New York HERO Act Obligations Triggered By COVID-19 Designation

By Lisa M. Griffith and Sanjay V. Nair © Littler Mendelson September 14, 2021

On Sept. 6, the New York State commissioner of health designated COVID-19 as a highly contagious communicable disease, thereby triggering certain requirements under the New York Health and Essential Rights (HERO) Act. 

Previously, employers were required to adopt an airborne infectious disease exposure prevention plan by using the state's model plan or drafting a plan that met the state's minimum requirements, but employers were not obligated to implement the plan. 

With the commissioner of health's formal designation of COVID-19 as a "highly contagious communicable disease" (a designation heralded by New York Governor Kathy Hochul), employers must now implement their New York HERO Act airborne infectious disease exposure prevention plan. This plan includes certain safety measures for the workplace, such as scheduled housekeeping and disinfection schedules, providing PPE to employees, and requiring health screenings for all employees. 

What to Do

Once activated with the designation of a highly contagious communicable disease, the NY HERO Act requires employers to:

  • Immediately review and update their plan to ensure it incorporates current information, guidance, and mandatory requirements issued by federal, state or local governments related to COVID-19.
  • Finalize and promptly activate their HERO Act plan.
  • Provide a verbal review of the plan and provide training to employees.
  • Provide each employee with a copy of the plan.
  • Post a copy of the plan in a "visible and prominent location" available to employees on all shifts.

===============

**PROBLEMS AND TASKS:**
• 1. From the HERO Act article above, list every action the NY HERO Act requires of employers once a highly contagious communicable disease has been designated.
• 2. Extend the HERO Act article above with a few more sentences that pick up after its final point.

===============

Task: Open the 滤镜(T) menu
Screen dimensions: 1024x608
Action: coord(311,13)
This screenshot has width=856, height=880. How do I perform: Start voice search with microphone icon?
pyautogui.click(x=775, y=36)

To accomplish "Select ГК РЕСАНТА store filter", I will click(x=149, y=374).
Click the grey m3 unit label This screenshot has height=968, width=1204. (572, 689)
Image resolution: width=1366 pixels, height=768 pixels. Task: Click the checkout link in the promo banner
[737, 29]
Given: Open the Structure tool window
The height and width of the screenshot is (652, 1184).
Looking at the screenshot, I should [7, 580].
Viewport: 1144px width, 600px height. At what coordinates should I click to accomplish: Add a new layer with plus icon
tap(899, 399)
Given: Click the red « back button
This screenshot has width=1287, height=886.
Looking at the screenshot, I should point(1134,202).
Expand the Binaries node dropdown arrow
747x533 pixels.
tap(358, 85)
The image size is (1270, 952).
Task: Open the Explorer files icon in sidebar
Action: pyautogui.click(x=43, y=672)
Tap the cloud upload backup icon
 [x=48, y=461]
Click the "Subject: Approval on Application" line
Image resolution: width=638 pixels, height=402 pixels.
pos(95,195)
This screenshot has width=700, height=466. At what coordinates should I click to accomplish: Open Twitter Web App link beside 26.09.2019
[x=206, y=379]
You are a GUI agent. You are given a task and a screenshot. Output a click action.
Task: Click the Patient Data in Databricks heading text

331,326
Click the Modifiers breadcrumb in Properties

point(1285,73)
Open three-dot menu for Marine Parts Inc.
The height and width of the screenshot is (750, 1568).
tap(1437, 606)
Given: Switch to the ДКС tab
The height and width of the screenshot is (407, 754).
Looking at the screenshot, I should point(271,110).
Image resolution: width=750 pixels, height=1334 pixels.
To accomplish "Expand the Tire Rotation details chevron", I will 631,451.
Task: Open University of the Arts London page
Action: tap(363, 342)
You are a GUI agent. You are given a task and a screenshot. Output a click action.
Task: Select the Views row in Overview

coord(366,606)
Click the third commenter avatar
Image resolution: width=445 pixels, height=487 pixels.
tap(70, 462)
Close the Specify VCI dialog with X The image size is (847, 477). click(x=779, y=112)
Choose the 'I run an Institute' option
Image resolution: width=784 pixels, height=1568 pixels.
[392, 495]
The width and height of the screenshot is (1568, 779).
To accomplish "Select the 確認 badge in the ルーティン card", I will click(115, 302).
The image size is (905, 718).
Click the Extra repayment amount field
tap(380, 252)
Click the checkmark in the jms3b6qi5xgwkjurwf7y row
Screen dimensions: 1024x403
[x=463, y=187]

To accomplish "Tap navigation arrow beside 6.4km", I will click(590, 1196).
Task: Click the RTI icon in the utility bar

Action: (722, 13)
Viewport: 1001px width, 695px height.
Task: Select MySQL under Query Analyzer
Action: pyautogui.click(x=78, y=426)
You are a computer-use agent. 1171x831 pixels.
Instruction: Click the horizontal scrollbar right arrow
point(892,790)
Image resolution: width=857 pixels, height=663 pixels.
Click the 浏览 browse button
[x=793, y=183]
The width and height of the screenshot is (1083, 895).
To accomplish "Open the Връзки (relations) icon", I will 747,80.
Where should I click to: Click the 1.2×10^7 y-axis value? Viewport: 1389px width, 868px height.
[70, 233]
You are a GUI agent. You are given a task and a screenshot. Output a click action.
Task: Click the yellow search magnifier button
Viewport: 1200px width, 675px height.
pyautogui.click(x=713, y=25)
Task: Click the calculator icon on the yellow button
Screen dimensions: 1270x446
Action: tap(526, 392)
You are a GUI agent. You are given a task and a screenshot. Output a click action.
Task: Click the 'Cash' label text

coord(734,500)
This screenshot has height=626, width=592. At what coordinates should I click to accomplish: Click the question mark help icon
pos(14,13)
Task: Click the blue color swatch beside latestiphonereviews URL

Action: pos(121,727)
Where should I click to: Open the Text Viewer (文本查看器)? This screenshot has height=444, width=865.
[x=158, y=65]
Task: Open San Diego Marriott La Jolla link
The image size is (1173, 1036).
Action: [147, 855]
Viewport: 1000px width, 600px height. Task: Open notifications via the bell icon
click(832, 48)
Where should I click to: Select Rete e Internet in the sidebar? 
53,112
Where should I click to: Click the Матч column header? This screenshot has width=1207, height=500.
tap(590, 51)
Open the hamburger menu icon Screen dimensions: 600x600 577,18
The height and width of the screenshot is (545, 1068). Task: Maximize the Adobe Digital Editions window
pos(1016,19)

===============

**OUTPUTS FOR THE TASKS:**
• 1.
- Immediately review and update their plan to ensure it incorporates current information, guidance, and mandatory requirements issued by federal, state or local governments related to COVID-19.
- Finalize and promptly activate their HERO Act plan.
- Provide a verbal review of the plan and provide training to employees.
- Provide each employee with a copy of the plan.
- Post a copy of the plan in a "visible and prominent location" available to employees on all shifts.

• 2.
Continuing Obligations

The designation of COVID-19 as a highly contagious communicable disease is set to expire on Sept. 30 unless continued by the commissioner of health. Employers must ensure their plan is being effectively followed by:

  • Designating one or more supervisory employees to enforce compliance with the plan.
  • Monitoring and maintaining exposure controls.
  • Regularly checking for updated information and guidance provided by the New York State Department of Health and the U.S. Centers for Disease Control and updating the plan to reflect recommended changes in control measures.

As of the date and time of this publication, the state has not issued any additional guidance as to the timing of when these requirements must be met or addressing other issues, such as to what extent that employees' vaccination status may affect their facemask and social-distancing requirements under a plan and the NY HERO Act's airborne infections disease prevention standards. 

Employers are encouraged to consult with counsel to work through questions that may arise, to review and update existing prevention plans and to develop training strategies, and to stay apprised of the continually changing legal landscape regarding COVID-19.